* **DIRECTIONS FOR THIS TASK**: Write out every one of the lines below without changing a word, and leave the pictures out of your answer.
==== EXERCISE MATERIALS ====
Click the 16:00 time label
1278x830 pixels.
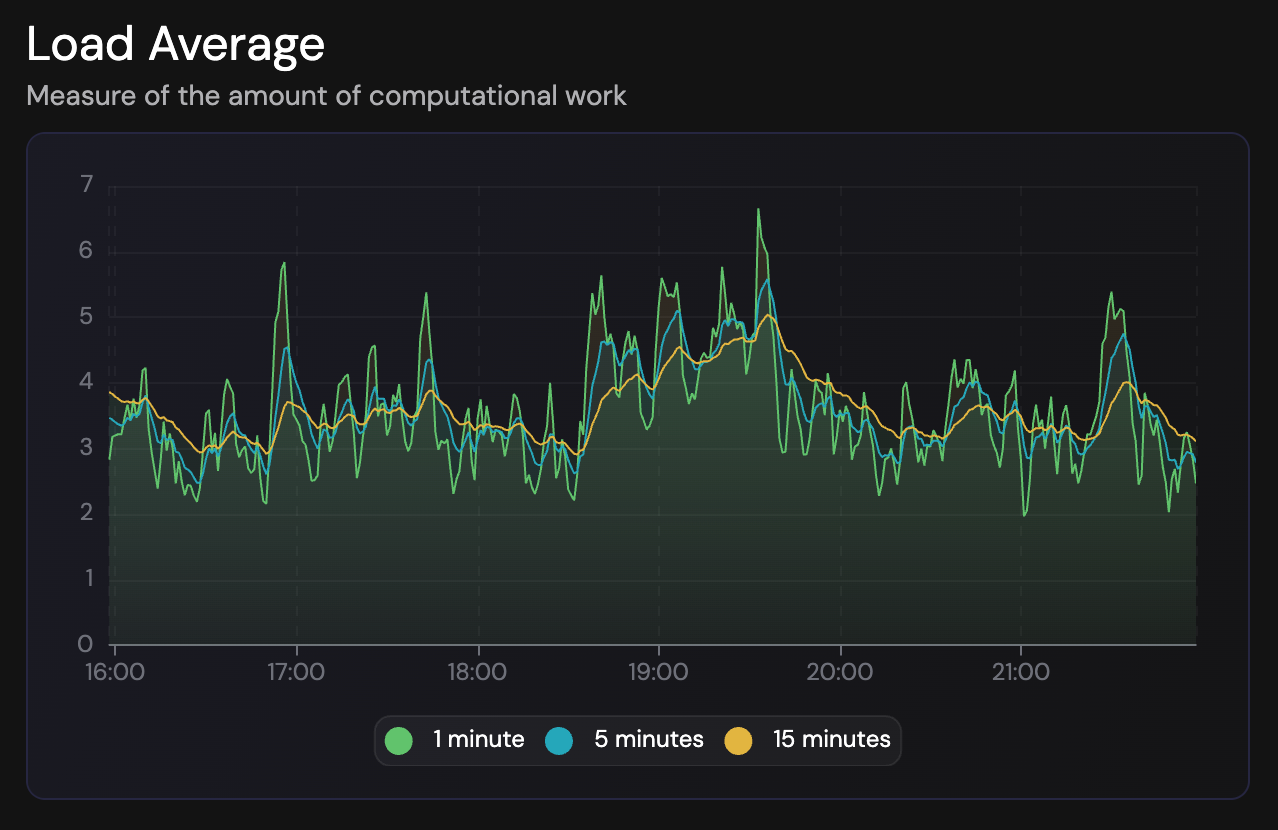tap(116, 672)
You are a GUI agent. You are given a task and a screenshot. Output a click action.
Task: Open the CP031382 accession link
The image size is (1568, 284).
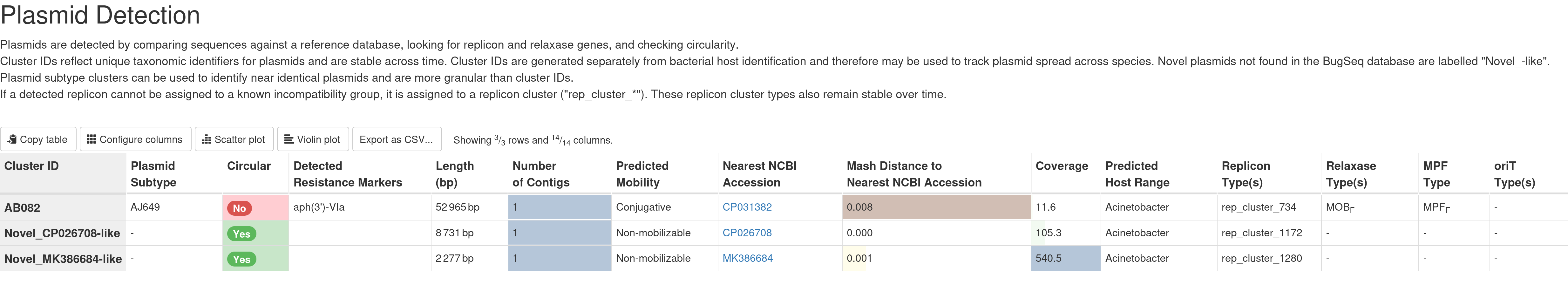(x=747, y=207)
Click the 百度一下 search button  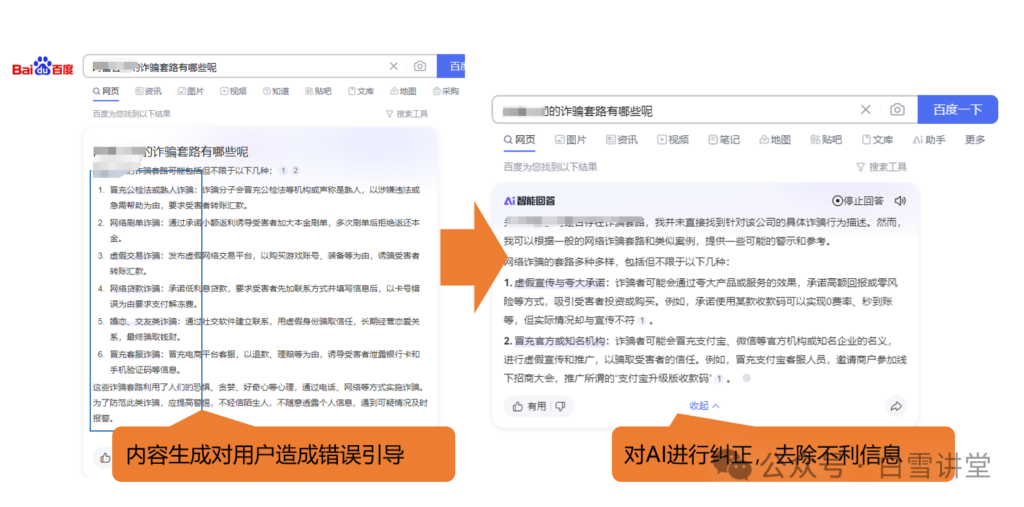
====
* **RESPONSE TO THE EXERCISE**:
Click the 16:00 time label
1278x830 pixels.
tap(116, 672)
You are a GUI agent. You are given a task and a screenshot. Output a click action.
Task: Open the CP031382 accession link
The image size is (1568, 284).
(x=747, y=207)
Click the 百度一下 search button  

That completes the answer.